start Data for processing
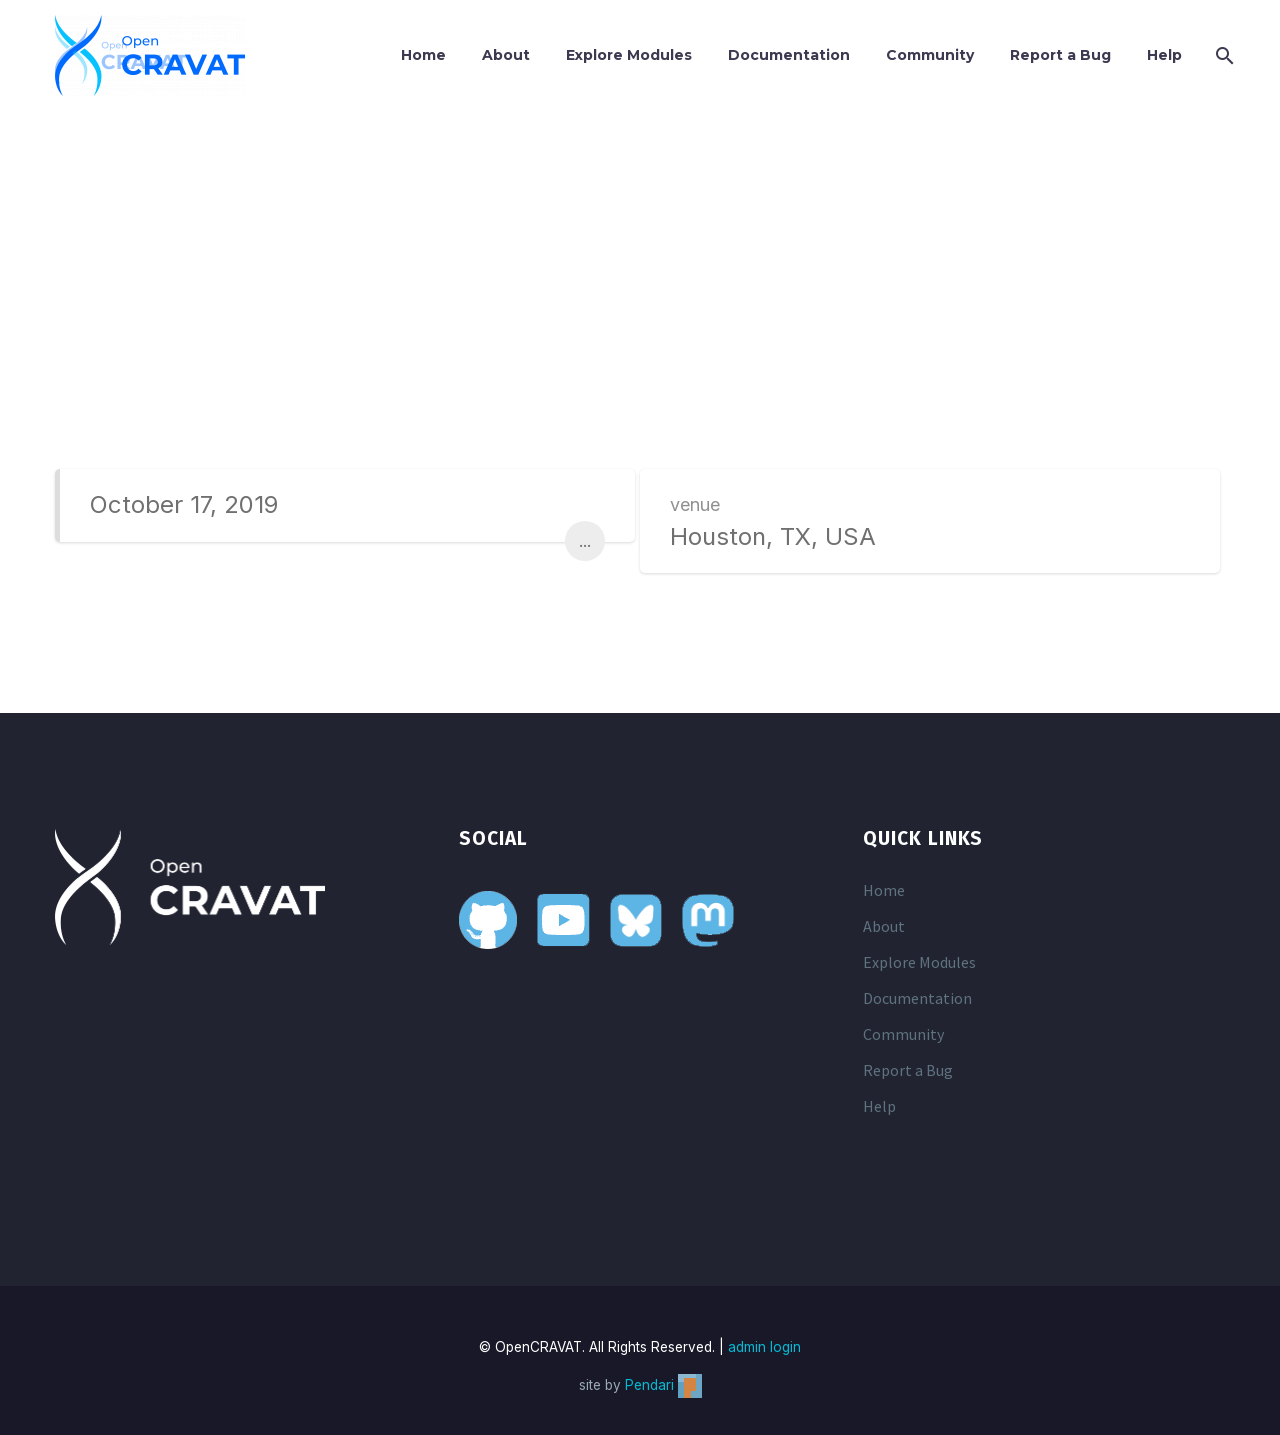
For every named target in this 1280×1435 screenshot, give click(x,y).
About (506, 55)
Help (1164, 55)
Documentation (789, 55)
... (585, 541)
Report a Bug (1060, 55)
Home (423, 55)
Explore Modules (629, 55)
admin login (764, 1347)
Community (930, 55)
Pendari (663, 1385)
end Data for processing
# [Task directions]
Express the rows above as a JSON list of strings, one string per line, omitting blank lines and the picture.

# [Response to this exercise]
[
  "For every named target in this 1280×1435 screenshot, give click(x,y).",
  "About (506, 55)",
  "Help (1164, 55)",
  "Documentation (789, 55)",
  "... (585, 541)",
  "Report a Bug (1060, 55)",
  "Home (423, 55)",
  "Explore Modules (629, 55)",
  "admin login (764, 1347)",
  "Community (930, 55)",
  "Pendari (663, 1385)"
]